How To Show (Or Fix) The Song Name On Your Car Radio
If your screen shows the frequency but never the song, the data is usually already there; you just have to switch on the display for it. On most head units the option lives under a menu such as Settings > Radio or an Info button, where you enable "Radio Text" or "RDS". It is often switched off by default, and on many cars these radio menus are greyed out while you are driving, so it is easiest to set this with the car parked.

Even with the setting on, two things are out of your hands. First, the receiver has to support RDS (or RBDS in North America) in the first place; a bare-bones or older head unit may simply have no text line to fill. Second, and more often, the song name depends entirely on the station: if a broadcaster does not transmit RadioText, or only sends its name and not the track, there is nothing for your radio to show no matter which buttons you press. That is why one preset scrolls full song details while the next stays blank.
When the text is plainly wrong rather than missing, the fault is almost always at the station rather than in your car. A stale or stuck title usually means the broadcaster's encoder lost contact with its music system, so tuning to a different station is the quickest way to confirm your radio is fine. If your own receiver seems frozen, toggling the radio text option off and back on, or briefly switching the unit off, normally refreshes the display.
Usage Of RDS In Other Appliances To Control Electricity Consumption
In addition to radios, this RDS technology could be used in many other appliances, including clothes dryers, water heaters, swimming pools, dishwashers etc.

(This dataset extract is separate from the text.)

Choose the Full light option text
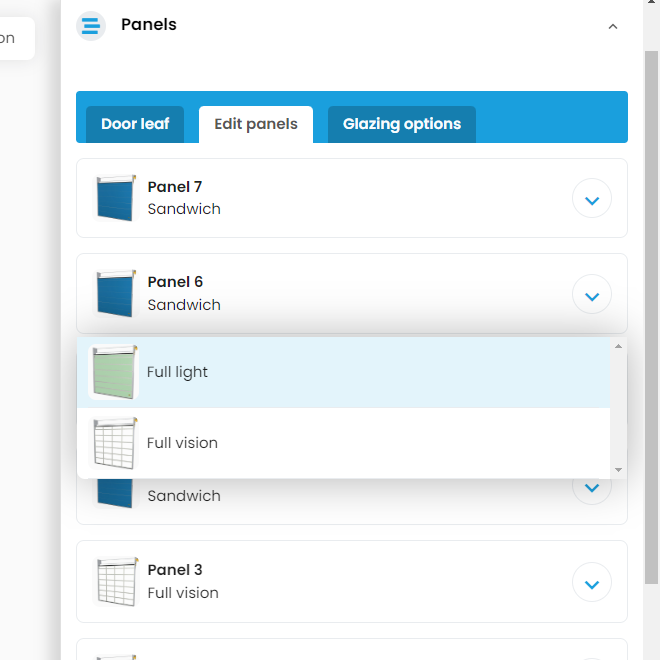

It would facilitate time-based pricing to exercise better control of electricity consumption during periods of high usage (when the cost of electricity is higher). It would also assist in better load management for electricity grids.
It could also help public service broadcasters break in on commercial radio transmissions to broadcast emergency warnings, which could prompt the rapid dispersal of very urgent news to the masses in an effective way.
Looking at the little bursts of information flashing on the display of your car radio, did you ever realize that the technology behind it could significantly help energy conservation or save lives in the event of a disaster? Probably not, but you will now!